Wang Lei, Executive Vice President of AstraZeneca and President of International Operations and China, delivered a presentation titled “Deepening Cooperation for Win-Win Development” at the conference. He stated that Ping An Group is a long-term partner of AstraZeneca in providing commercial health insurance for employees and has extensive operations in the fields of commercial insurance and general healthcare. Ping An Health focuses on online medical services, leverages commercial insurance as a strategic tool, and innovatively integrates “medical care, pharmaceuticals, and insurance.” By collaborating with pharmaceutical companies, it helps users address practical challenges related to prevention, diagnosis and treatment, and payment. “We highly anticipate innovative collaborations between commercial insurers and pharmaceutical companies to fully achieve mutual benefits and win-win outcomes.”

 

“Although the country currently implements volume-based procurement, some high-end novel anticancer drugs are not covered under these agreements, and many other medications are not included in the national medical insurance reimbursement list.
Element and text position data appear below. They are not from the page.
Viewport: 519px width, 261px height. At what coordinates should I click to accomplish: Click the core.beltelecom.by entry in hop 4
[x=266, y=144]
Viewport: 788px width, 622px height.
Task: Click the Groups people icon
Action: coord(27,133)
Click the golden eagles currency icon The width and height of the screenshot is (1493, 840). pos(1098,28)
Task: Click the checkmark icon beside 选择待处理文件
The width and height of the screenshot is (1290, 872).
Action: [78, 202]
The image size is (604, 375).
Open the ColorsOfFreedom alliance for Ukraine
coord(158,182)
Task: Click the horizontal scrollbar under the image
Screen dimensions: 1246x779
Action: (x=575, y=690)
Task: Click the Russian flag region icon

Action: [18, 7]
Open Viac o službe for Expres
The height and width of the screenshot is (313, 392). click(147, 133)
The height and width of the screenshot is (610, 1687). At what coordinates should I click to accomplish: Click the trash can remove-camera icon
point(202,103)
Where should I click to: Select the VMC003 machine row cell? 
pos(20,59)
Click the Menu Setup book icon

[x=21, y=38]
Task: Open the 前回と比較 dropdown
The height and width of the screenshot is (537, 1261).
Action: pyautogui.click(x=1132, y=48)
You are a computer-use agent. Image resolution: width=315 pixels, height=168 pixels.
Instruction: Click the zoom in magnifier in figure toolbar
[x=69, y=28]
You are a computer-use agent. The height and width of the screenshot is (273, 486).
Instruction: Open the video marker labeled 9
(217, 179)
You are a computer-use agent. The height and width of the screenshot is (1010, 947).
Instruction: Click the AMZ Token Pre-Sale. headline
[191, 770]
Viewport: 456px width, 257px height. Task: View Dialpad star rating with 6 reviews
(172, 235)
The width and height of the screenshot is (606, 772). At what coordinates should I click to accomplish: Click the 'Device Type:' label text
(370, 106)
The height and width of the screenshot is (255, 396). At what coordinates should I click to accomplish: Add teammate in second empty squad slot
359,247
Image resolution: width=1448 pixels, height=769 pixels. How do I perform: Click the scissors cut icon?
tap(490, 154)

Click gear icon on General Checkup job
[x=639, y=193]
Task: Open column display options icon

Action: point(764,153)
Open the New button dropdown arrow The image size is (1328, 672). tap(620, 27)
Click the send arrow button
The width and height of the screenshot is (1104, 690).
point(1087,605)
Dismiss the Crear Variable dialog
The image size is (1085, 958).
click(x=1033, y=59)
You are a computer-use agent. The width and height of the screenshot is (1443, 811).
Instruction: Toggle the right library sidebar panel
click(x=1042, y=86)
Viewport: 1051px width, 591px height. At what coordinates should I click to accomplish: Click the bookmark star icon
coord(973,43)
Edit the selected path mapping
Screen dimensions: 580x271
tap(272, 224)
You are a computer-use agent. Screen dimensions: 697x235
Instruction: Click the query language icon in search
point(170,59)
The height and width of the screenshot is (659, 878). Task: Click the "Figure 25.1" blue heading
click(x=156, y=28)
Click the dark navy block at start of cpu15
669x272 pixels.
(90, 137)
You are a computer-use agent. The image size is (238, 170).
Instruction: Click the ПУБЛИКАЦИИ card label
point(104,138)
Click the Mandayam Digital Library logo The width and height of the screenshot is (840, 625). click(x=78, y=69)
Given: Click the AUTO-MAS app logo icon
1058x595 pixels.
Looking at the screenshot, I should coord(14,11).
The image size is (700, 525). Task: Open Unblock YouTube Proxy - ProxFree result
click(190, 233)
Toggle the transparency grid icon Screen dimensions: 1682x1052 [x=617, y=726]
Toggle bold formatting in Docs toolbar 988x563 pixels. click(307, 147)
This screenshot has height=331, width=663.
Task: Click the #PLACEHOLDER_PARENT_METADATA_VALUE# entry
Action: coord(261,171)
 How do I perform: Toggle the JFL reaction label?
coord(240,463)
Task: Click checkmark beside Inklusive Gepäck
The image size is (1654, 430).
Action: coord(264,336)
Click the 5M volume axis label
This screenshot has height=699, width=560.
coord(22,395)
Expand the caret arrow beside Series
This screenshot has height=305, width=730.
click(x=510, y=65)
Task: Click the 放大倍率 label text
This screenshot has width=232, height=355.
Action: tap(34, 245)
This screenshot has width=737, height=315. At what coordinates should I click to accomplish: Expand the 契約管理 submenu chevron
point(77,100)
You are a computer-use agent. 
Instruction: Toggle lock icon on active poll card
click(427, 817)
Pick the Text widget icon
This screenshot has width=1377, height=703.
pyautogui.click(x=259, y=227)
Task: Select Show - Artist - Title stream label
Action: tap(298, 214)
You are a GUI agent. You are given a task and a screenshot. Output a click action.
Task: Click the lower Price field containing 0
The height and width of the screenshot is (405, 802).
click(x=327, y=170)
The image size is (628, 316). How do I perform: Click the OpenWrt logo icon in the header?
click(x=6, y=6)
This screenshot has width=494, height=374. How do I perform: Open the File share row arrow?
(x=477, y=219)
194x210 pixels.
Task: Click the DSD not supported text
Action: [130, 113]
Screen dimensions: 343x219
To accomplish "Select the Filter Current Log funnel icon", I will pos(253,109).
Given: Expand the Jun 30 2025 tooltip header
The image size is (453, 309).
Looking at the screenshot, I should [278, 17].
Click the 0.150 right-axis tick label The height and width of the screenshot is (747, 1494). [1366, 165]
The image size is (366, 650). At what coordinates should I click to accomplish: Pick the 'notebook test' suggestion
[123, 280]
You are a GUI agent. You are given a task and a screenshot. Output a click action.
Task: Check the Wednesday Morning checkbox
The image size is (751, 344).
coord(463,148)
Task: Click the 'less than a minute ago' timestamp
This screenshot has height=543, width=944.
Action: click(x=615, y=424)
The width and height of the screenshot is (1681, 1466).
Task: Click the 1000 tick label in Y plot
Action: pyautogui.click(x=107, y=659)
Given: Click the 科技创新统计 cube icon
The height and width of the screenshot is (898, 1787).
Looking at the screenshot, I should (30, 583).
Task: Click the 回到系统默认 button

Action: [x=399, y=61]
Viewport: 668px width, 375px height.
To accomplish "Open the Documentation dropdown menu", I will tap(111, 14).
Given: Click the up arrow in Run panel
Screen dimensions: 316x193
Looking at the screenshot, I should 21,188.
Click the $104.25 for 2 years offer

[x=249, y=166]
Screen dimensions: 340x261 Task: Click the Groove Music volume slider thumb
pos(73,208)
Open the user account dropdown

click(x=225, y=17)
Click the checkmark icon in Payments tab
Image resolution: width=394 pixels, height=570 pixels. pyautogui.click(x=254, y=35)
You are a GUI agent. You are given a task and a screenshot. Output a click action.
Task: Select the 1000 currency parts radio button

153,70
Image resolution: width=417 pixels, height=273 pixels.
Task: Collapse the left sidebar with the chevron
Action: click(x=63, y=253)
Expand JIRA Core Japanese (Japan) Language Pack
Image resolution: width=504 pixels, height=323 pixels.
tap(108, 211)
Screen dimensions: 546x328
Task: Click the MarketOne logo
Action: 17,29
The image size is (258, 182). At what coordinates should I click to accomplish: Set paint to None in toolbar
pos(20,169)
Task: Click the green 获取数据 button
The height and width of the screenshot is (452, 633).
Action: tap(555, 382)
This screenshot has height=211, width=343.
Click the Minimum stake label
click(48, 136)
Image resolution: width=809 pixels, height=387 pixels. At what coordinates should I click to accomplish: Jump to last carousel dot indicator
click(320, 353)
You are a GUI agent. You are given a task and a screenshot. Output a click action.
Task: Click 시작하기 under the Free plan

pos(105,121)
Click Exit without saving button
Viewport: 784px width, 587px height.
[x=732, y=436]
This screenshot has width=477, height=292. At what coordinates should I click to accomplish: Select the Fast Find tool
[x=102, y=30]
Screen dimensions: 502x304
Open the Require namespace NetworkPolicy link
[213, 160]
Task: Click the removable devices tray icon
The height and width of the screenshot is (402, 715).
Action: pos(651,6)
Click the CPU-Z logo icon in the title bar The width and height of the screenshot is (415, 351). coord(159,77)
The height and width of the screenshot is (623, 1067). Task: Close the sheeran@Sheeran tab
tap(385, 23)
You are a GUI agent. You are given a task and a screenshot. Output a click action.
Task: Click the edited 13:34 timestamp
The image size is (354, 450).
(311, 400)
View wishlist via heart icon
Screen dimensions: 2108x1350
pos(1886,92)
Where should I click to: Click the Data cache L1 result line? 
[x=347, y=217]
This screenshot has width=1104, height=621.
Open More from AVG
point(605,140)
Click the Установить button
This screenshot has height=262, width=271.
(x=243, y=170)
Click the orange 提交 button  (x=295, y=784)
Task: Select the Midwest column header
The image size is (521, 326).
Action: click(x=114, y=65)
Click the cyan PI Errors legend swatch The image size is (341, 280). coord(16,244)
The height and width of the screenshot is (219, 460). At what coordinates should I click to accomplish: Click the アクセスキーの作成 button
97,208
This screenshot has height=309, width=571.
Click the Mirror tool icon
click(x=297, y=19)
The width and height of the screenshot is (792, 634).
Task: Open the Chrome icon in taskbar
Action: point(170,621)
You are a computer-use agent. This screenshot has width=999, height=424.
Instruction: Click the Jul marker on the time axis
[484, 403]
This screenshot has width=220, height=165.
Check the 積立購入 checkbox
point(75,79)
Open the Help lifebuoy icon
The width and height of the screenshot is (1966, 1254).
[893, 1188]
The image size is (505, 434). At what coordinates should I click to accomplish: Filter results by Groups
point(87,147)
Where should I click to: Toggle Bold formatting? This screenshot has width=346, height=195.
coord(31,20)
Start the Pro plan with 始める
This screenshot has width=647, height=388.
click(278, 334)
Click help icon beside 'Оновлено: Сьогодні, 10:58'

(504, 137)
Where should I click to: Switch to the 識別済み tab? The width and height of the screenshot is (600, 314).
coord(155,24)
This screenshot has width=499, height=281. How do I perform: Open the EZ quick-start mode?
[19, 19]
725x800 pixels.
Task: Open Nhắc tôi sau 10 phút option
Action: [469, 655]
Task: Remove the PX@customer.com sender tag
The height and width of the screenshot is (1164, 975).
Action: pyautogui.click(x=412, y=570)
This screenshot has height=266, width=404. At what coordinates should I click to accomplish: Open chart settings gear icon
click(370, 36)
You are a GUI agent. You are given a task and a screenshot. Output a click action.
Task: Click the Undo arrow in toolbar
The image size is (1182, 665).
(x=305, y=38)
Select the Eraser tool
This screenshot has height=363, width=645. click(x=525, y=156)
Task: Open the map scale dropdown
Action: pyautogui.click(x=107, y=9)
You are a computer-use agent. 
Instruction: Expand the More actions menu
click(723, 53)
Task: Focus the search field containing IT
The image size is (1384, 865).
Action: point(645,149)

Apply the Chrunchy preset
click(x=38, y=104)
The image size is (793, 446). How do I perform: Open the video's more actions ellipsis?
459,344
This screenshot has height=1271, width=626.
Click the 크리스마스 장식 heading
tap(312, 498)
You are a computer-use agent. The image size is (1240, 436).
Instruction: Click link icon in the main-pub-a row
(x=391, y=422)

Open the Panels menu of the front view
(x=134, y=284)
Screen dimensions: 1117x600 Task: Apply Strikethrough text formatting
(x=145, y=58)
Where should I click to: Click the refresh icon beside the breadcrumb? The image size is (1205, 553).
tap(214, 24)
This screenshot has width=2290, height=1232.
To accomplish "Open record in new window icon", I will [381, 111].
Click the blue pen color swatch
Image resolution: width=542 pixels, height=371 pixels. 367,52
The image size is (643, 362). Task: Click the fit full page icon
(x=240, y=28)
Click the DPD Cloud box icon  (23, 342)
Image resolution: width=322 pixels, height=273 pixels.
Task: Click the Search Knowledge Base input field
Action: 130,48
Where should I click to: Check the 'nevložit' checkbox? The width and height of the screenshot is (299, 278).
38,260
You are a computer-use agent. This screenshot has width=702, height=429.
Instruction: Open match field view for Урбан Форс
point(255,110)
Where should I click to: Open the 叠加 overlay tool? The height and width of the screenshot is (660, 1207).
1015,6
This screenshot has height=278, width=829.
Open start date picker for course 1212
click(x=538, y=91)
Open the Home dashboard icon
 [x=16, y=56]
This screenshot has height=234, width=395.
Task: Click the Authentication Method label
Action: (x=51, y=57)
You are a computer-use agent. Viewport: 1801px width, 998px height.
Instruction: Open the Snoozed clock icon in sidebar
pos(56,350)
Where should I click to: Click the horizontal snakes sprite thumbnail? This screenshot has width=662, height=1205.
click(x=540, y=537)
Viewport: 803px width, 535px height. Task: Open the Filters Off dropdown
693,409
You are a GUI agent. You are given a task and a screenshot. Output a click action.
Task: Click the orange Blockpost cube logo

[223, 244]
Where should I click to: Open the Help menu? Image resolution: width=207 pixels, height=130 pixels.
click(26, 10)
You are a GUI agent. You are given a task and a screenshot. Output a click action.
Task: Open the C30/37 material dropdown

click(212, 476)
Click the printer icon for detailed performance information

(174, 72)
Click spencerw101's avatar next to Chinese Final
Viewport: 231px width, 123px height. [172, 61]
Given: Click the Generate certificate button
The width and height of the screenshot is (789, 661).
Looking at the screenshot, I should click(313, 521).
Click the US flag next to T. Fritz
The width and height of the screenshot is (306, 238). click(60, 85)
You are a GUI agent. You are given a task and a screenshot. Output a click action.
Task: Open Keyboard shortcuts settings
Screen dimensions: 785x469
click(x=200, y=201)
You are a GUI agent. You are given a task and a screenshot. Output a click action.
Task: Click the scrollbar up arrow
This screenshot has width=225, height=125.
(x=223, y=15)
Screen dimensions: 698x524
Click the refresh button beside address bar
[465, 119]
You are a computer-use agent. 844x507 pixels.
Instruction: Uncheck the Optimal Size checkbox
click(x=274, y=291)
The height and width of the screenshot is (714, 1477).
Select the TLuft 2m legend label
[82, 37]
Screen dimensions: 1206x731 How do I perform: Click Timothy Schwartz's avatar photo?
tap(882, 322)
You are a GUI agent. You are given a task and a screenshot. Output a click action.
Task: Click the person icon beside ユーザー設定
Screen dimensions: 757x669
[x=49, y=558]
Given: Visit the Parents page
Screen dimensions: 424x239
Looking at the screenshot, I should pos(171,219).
This creates an urgent need for collaboration between commercial insurers and pharmaceutical companies to meet public demand and promote the healthy development of China’s healthcare enterprises and pharmaceutical industry,” said Li Hao, General Manager of Ping An Health Insurance.

 

Wu Xin, General Manager of UCB China, also stated, “The proportion of internet-based prescription drug sales has reached 15%, sending a strong signal to the industry. Meanwhile, specialty drugs are not yet covered by national medical insurance reimbursement, which actually presents certain opportunities.”

 

From the perspective of Li Gang at Ping An Tsumura Pharmaceutical Co., Ltd., the innovative “pharmaceuticals-insurance” integrated model launched by Ping An Health has provided new entry points and possibilities for enterprises to reach consumer (C-end) markets. “This model strengthens the stickiness between pharmaceutical companies and consumers, and has built up a substantial accumulation of data related to consumer needs. Therefore, we are full of expectations for this model from the standpoint of pharmaceutical companies.”